As the pioneer and acknowledged leader in transplantation surgery, UPMC is continually exploring and testing new life-saving procedures. The use of expanded criteria organs is an attempt to alleviate a critical nationwide shortage. This alone was a compelling reason for developing a potentially groundbreaking program in living-donor liver transplant, but clearly there are risks involved whenever new procedures are developed.


This completely begged the question of whether the benefits were sufficient to offset the risks.

Furthermore, he noted,


To suggest that medical decisions are made on the basis of revenues and profits is simply ludicrous. Transplantation procedures account for less than 2% of UPMC's $7 billion in annual revenues, a fact the reporter mostly chose to ignore.
One would think an organization boasting "50,000 employees ... [and which] comprises 20 tertiary, specialty, and community hospitals, 400 outpatient sites and doctors’ offices" would pay attention to a mere 200 patients a year which provide 2% of its revenue.

He had to end up with this bit of puffery,


The real story at UPMC -- one that would clearly be of interest and importance to your readers -- is how a small, regional psychiatric hospital in Western Pennsylvania transformed itself into a self-sustaining global health enterprise that provides the highest quality medical care to patients around the world.


The advent of the internet age makes it much easier to see through attempts by health care leaders to "manage the message" (in this case, and usually by proxy) to insulate them from criticism for their actions.
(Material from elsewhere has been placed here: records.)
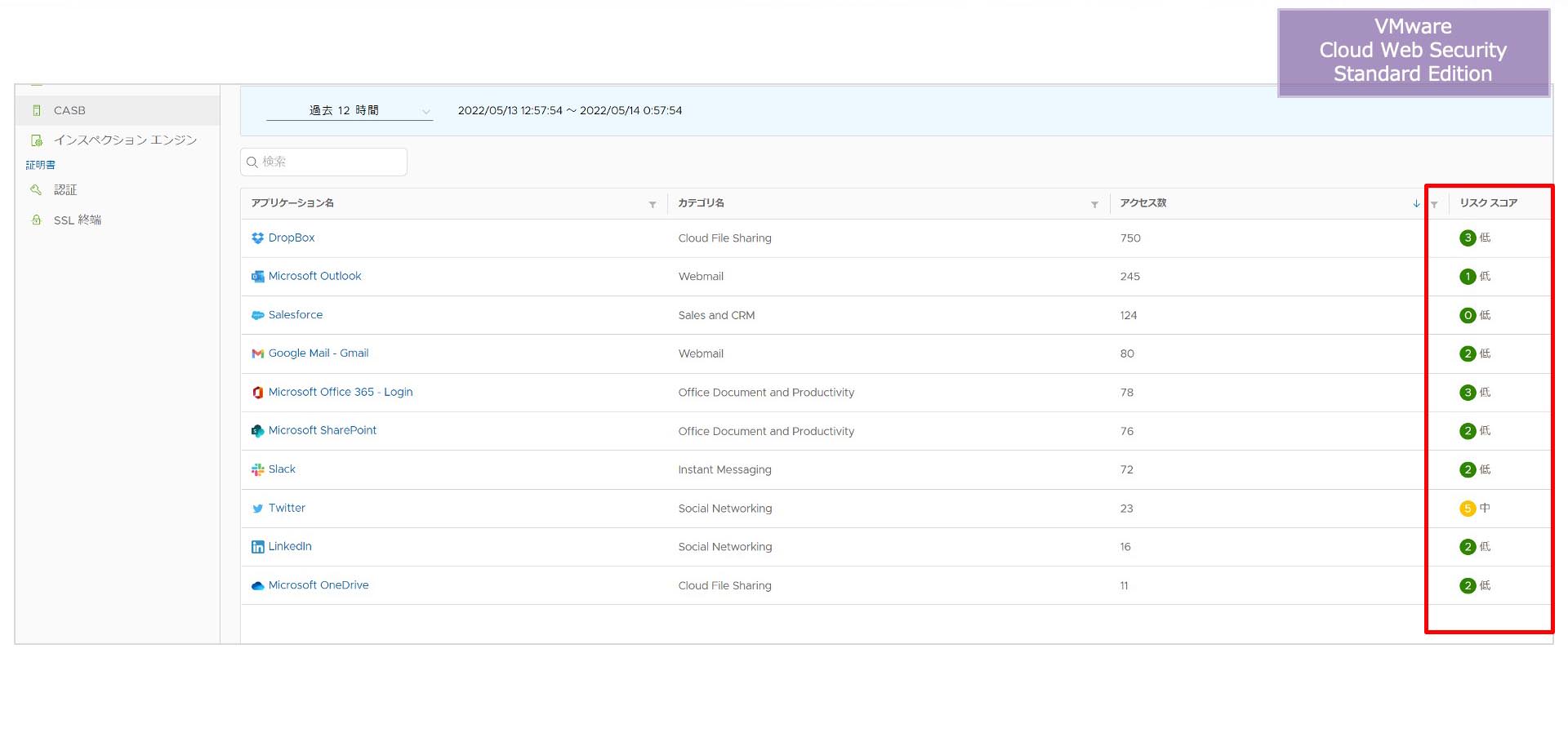Open the カテゴリ名 column filter
This screenshot has width=1568, height=751.
click(1094, 204)
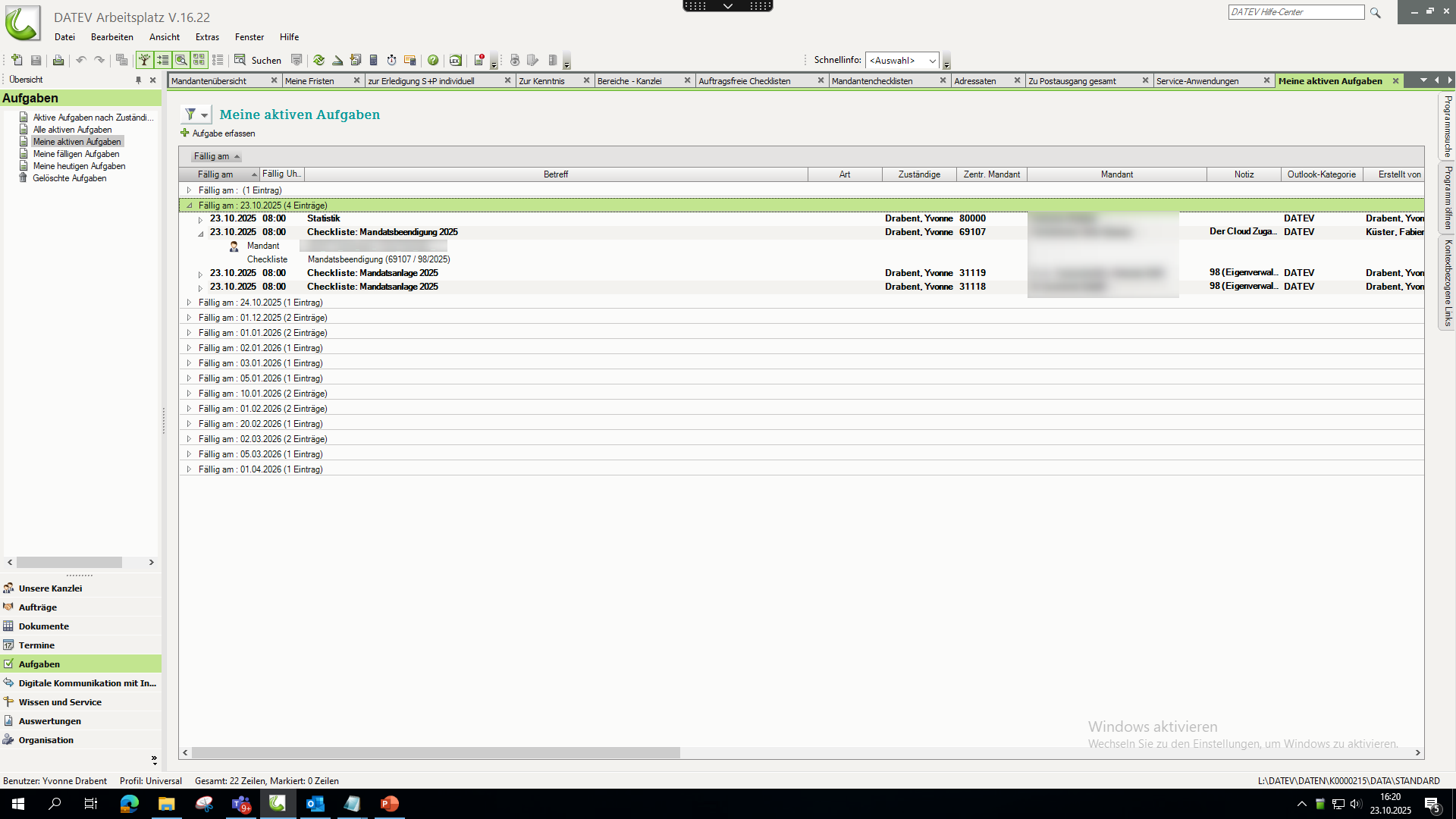The height and width of the screenshot is (819, 1456).
Task: Open the LEX info icon
Action: pos(455,61)
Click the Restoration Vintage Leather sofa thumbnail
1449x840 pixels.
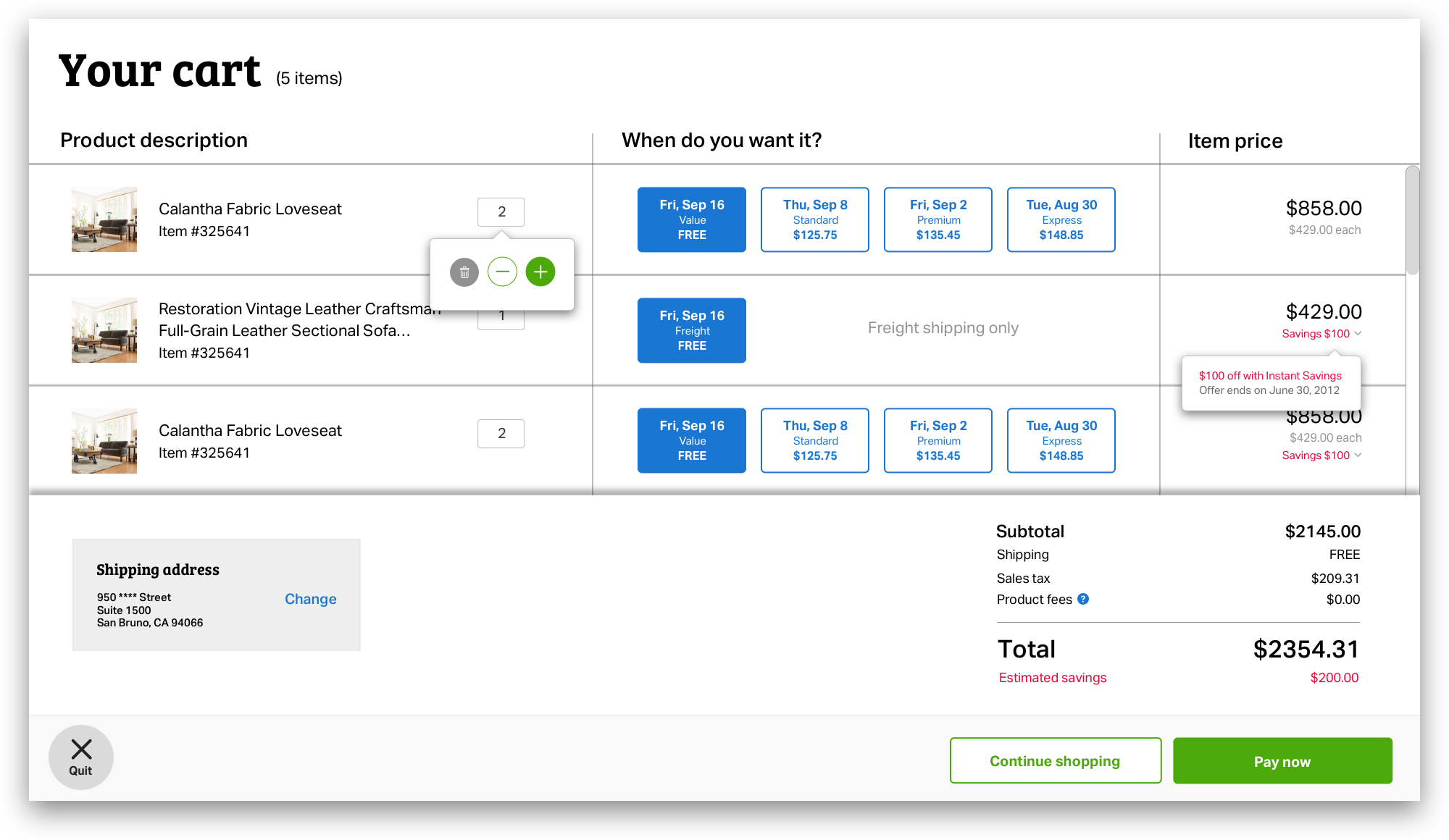(x=104, y=330)

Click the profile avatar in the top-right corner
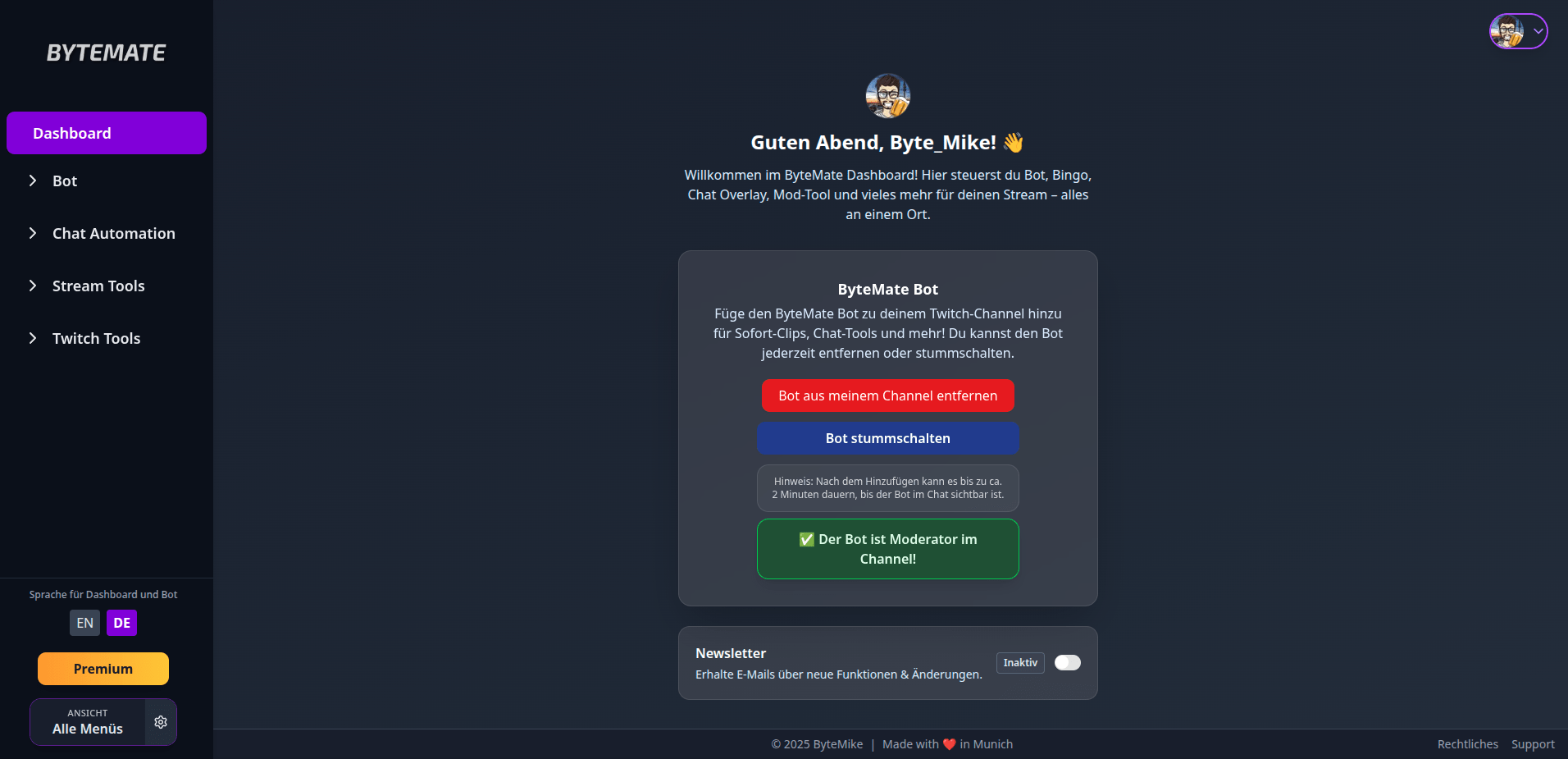1509,30
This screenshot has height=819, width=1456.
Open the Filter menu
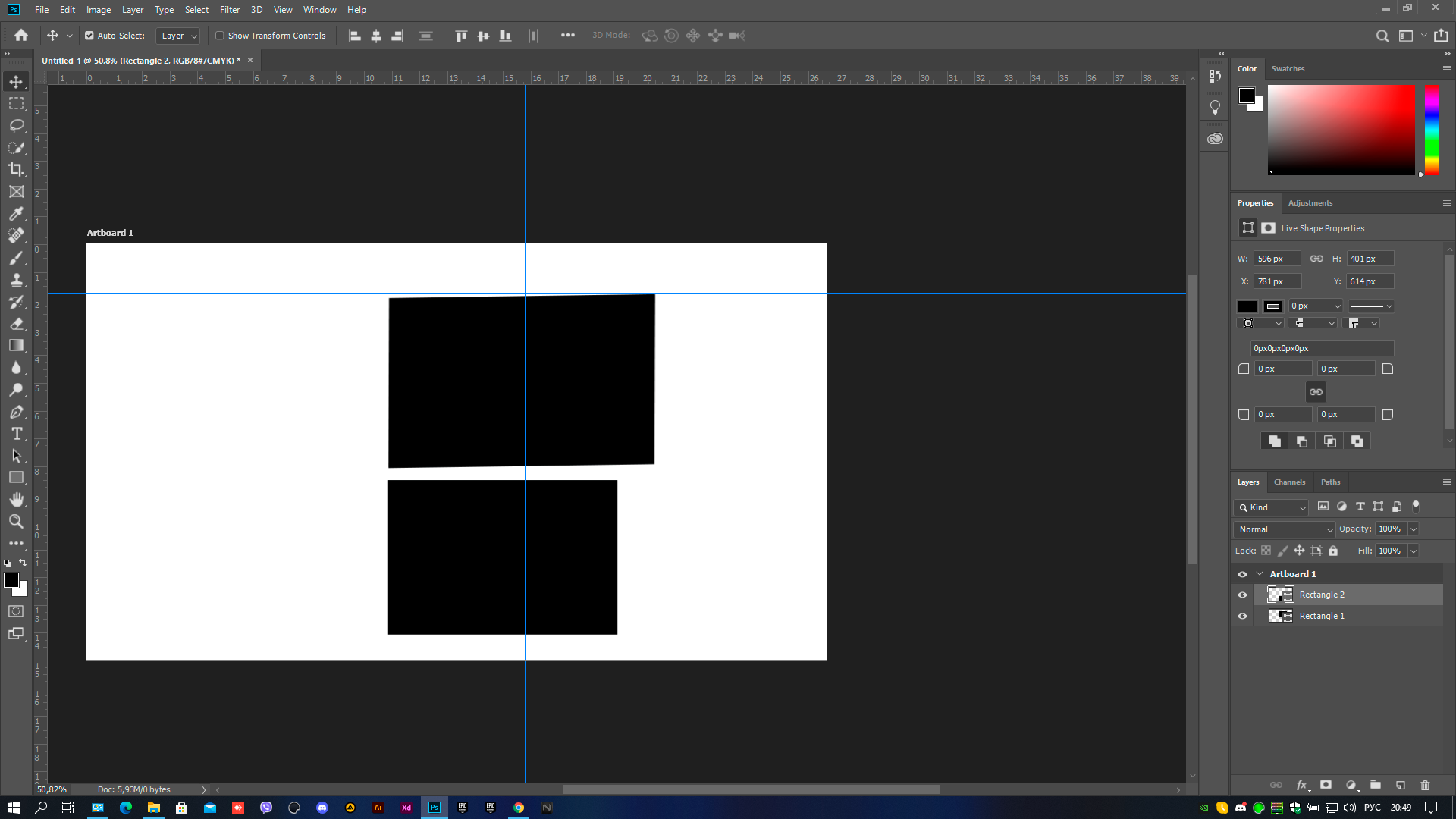(x=229, y=10)
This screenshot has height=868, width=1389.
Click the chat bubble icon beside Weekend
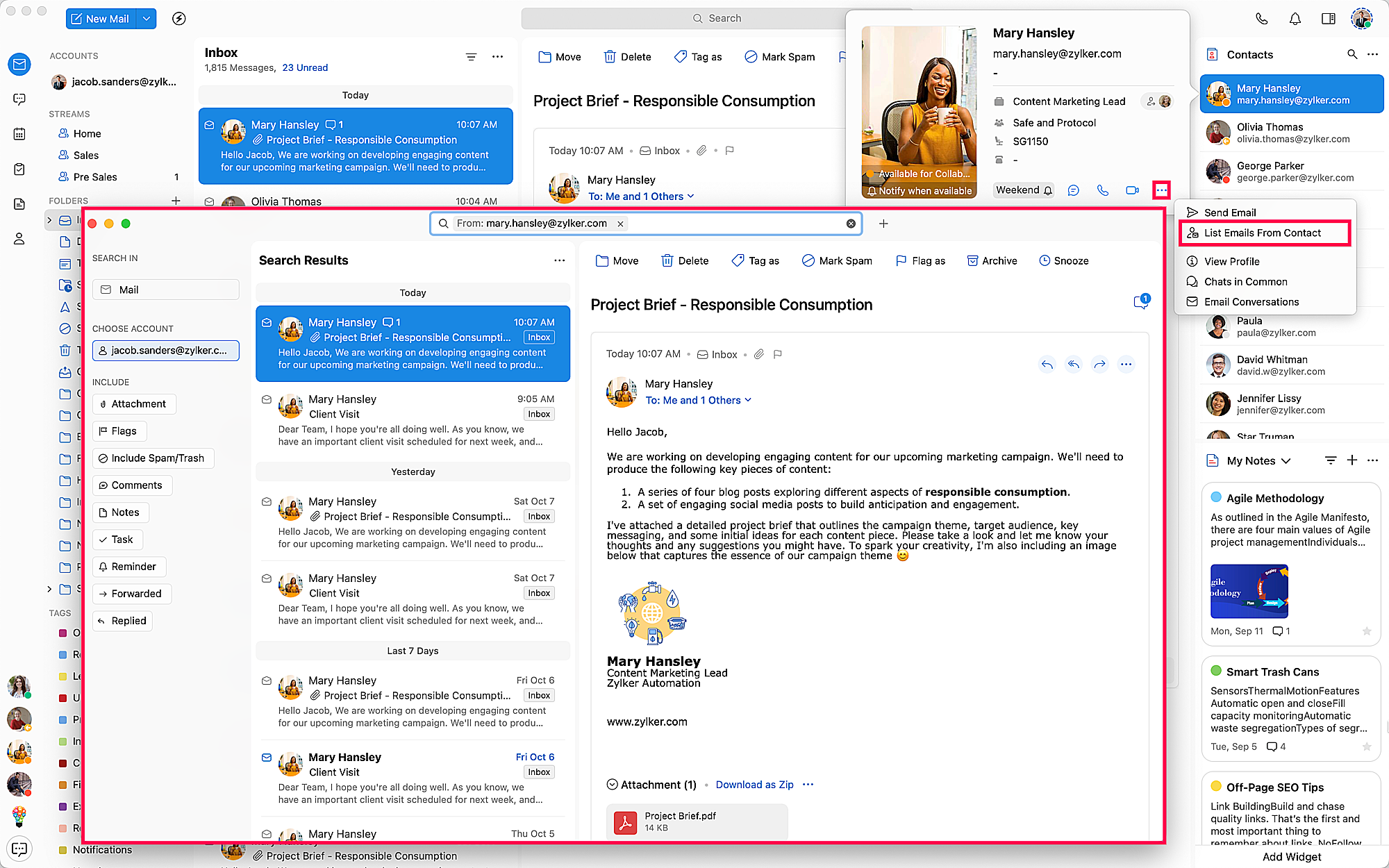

Maybe in the near future we can dream of health care in which incentives are made proportional to effort, ability, and most importantly the ratio of benefits to harms provided to patients.

ADDENDUM (26 November, 2008) - We were first alerted by issues with the UPMC liver transplant program in a comment on this Health Care Renewal post.

References

1. Taioli E, Marsh W. Epidemiological study of survival after liver transplant from a living donor. Transpl Int 2008: 21(10):942-7.

2. Middleton PF, Duffield M, Lynch SV, Padbury RT, House T, Stanton P, et al. Living donor liver transplantation--adult donor outcomes: a systematic review. Liver Transpl 2006; 12(1):24-30.

3. Freeman RB, Wiesner RH, Edwards E, Harper A, Merion R, Wolfe R et al. Results of the first year of the new liver allocation plan. Liver Transpl 2004; 10: 7-15.